Sensors capable of reliably monitoring the well-being of birds reared in confined housing currently do not exist. Two years ago, engineers with the Georgia Tech Research Institute (GTRI) and poultry scientists at the University of Georgia (UGA) set out to investigate whether the birds themselves could be the answer. Anecdotal evidence and previous research at the University of Connecticut indicated that this might be a possibility. So, to help the poultry industry assess growout house conditions and thus flock health and performance, the team built an experimental monitoring system. The Growout Monitoring System collects and then analyzes bird vocalizations to determine if the birds are behaving in an unusual manner due to environmental conditions, disease, or other stressors.
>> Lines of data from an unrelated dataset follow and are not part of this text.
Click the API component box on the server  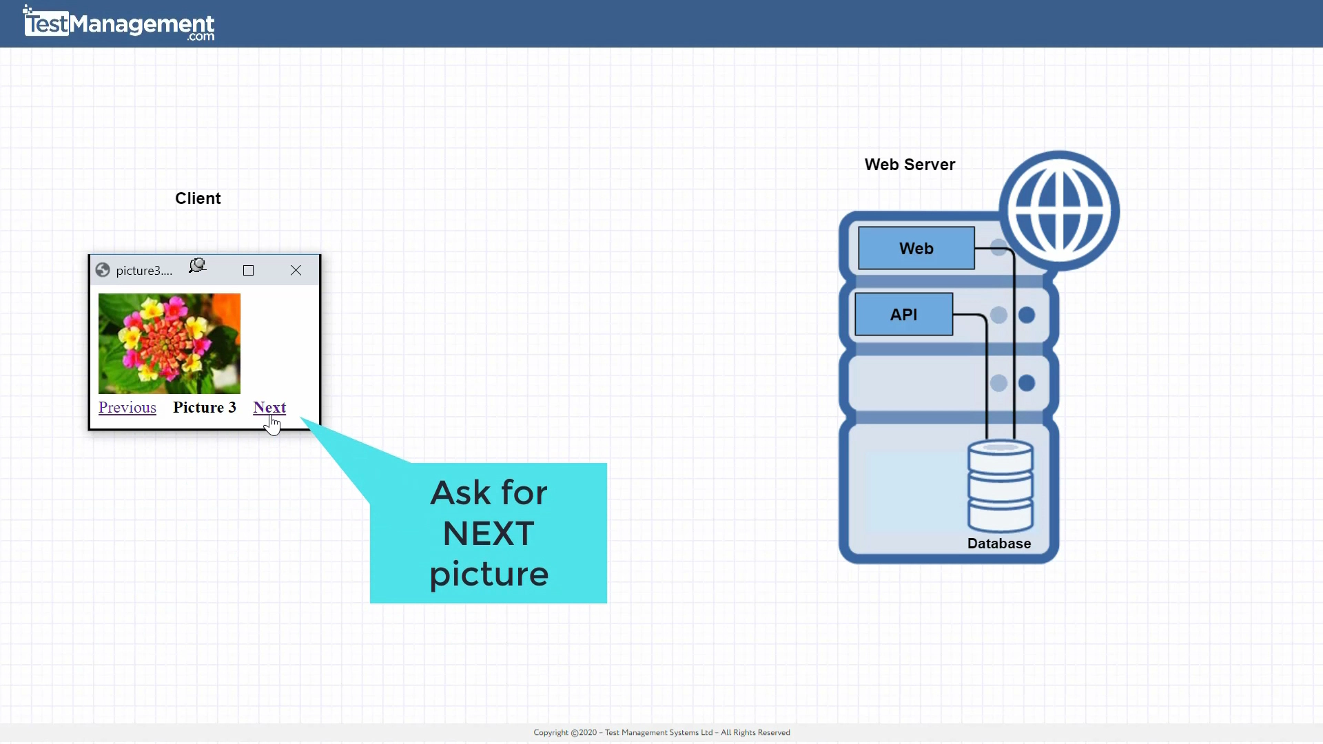(x=903, y=313)
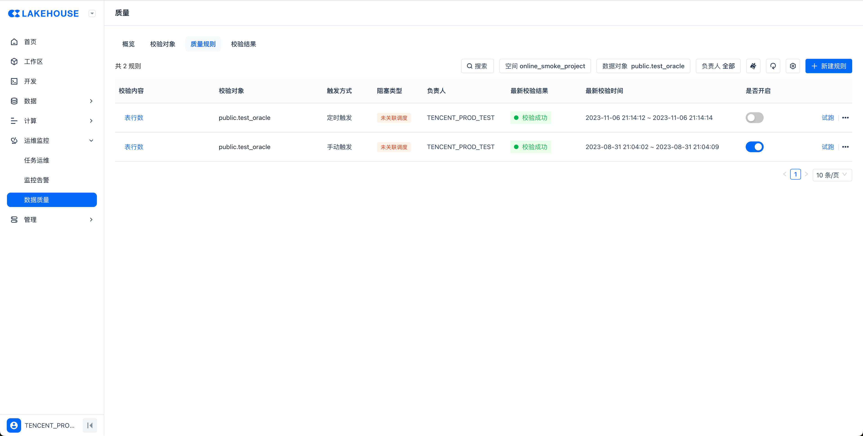
Task: Open Workspace (工作区) cube icon in sidebar
Action: (x=14, y=62)
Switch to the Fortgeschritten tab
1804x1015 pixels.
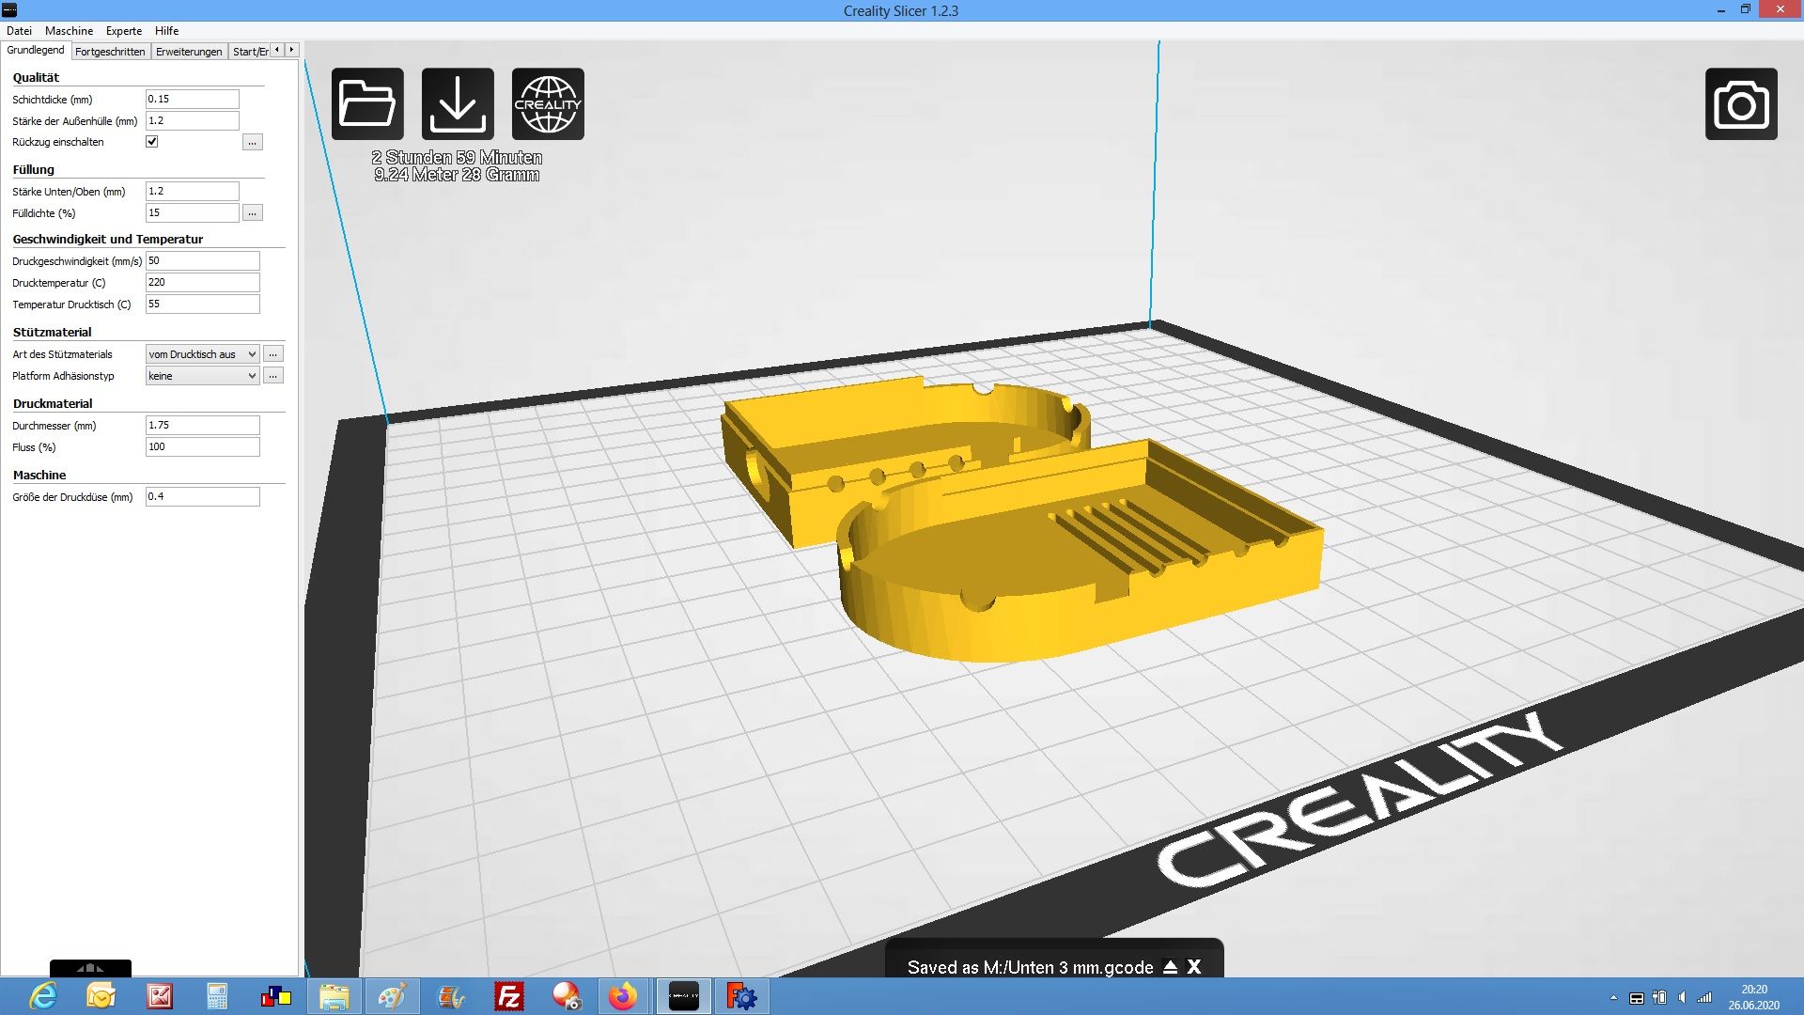[110, 52]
“The well-being of animals is of significant concern to the poultry industry. Currently, there are no quantitative techniques for measuring the state of animals in confined environments. The objective of our research is to determine vocalization features that can be extracted and used as a measure of animal well-being,” explains Dr. Wayne Daley, associate division chief of GTRI’s Food Processing Technology Division and project director.
Researchers start by isolating bird vocalizations that are of interest. They then select features that might help
with identifying those vocalizations and differentiate them from background noises. Such features could be the
sound levels of the audio at various frequencies. For example, birdcalls, sneezes, and coughs are made up of different frequencies or tones, so those are characteristics of the sound that can be used to identify them. Thus, a sneeze would consist of higher frequencies, while a cough would have lower frequencies.
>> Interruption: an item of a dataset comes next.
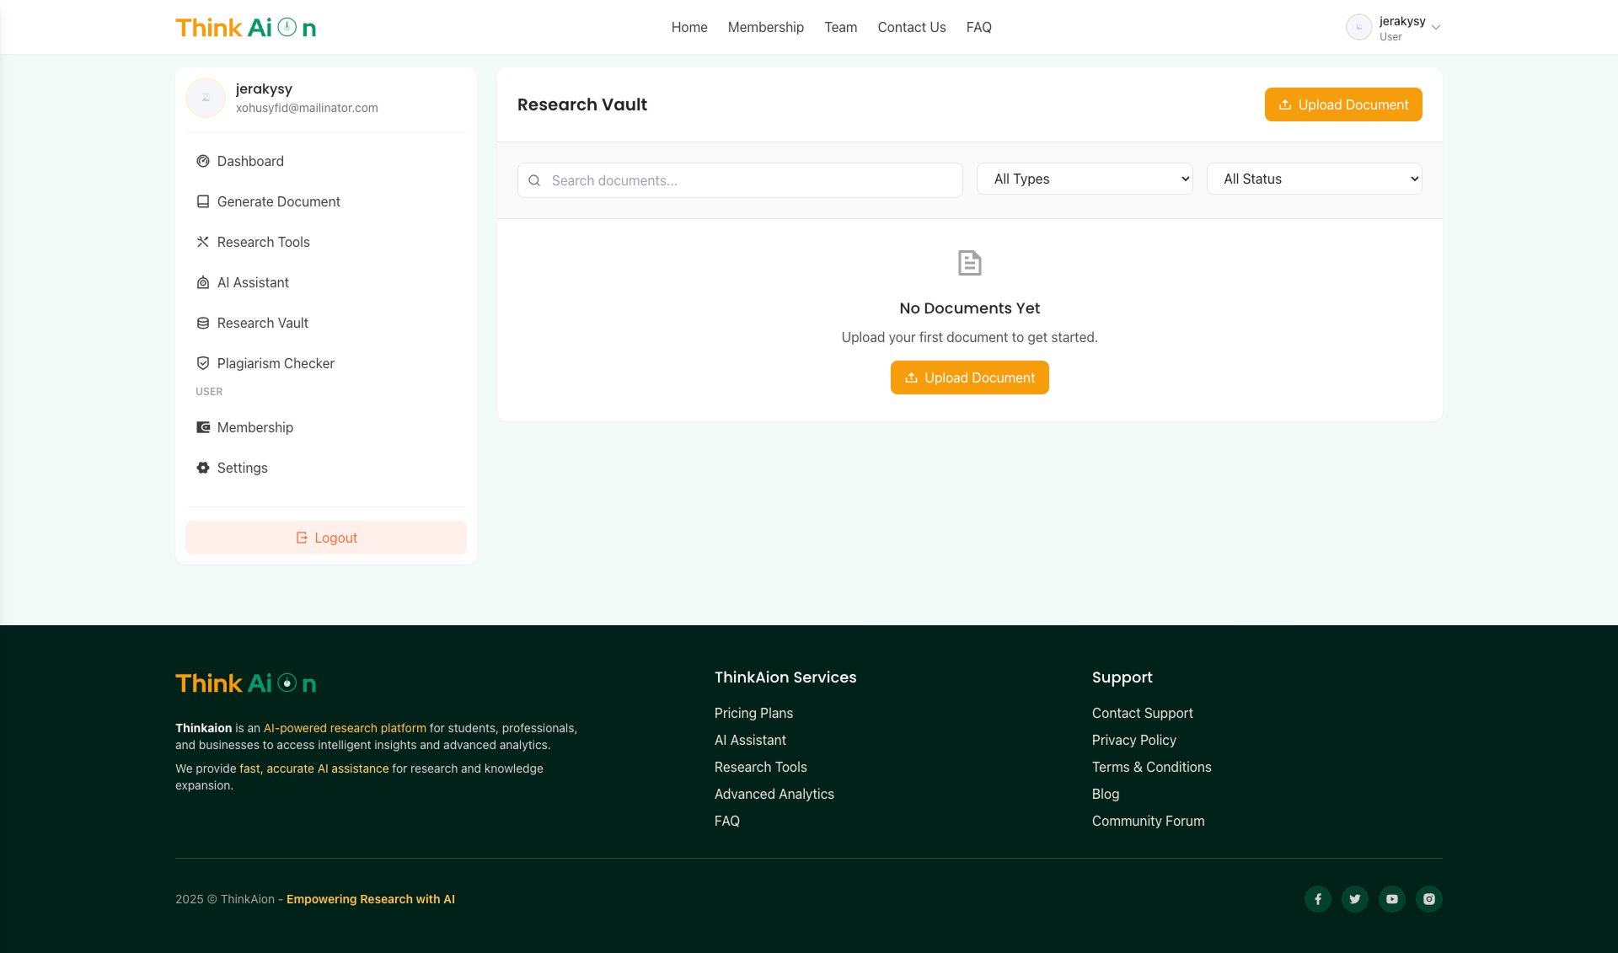Screen dimensions: 1618x953
Task: Open the Instagram footer icon
Action: [1429, 899]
Next, researchers use machine learning techniques to evaluate the important features along with corresponding algorithms to identify the vocalizations. The machine learning system is taught to differentiate the isolated bird vocalization sounds from the background noise and other sounds by processing different examples of a particular bird vocalization as well as examples of sounds that are not the vocalization. The anticipated result is that features can be found that represent unique “syrinxprints” (the syrinx is the equivalent in a bird of the voice box or larynx in a human) of the vocalizations as well as algorithms to identify the vocalizations matching those features.
The team can then use those features and algorithms to automatically identify vocalizations that are made by the birds when they are sick or under stress due to environmental conditions within the growout house.
Recent studies conducted at UGA’s Poultry Science research farm and its Poultry Diagnostic and Research Center (PDRC) supported the use of this approach. The team studied environmental effects such as temperature, ammonia, and crowding
in the farm’s growout house. Results showed that features extracted from bird vocalizations correlated with higher ambient room temperatures and the presence of ammonia. However, the correlations for crowding were not as conclusive. Experiments conducted at the PDRC explored the effects of two broiler diseases, Infectious Bronchitis and Laryngotracheitis (LT). In both experiments, algorithms identified vocalizations that correlate with the progress of both diseases.
Researchers are now attempting to replicate these results and investigate applicability in a commercial setting. They are also seeking to identify other features of interest that correlate with animal and growout house conditions.
“Our ultimate goal is to develop techniques that allow us to extract features that provide a more quantitative measure of animal well-being that could lead to more effective management practices. For example, if we are able to detect diseases early in the growout cycle, it provides managers with more options to keep the flock healthy,” says Daley.
The team hopes to define a path for future commercial application of the research results.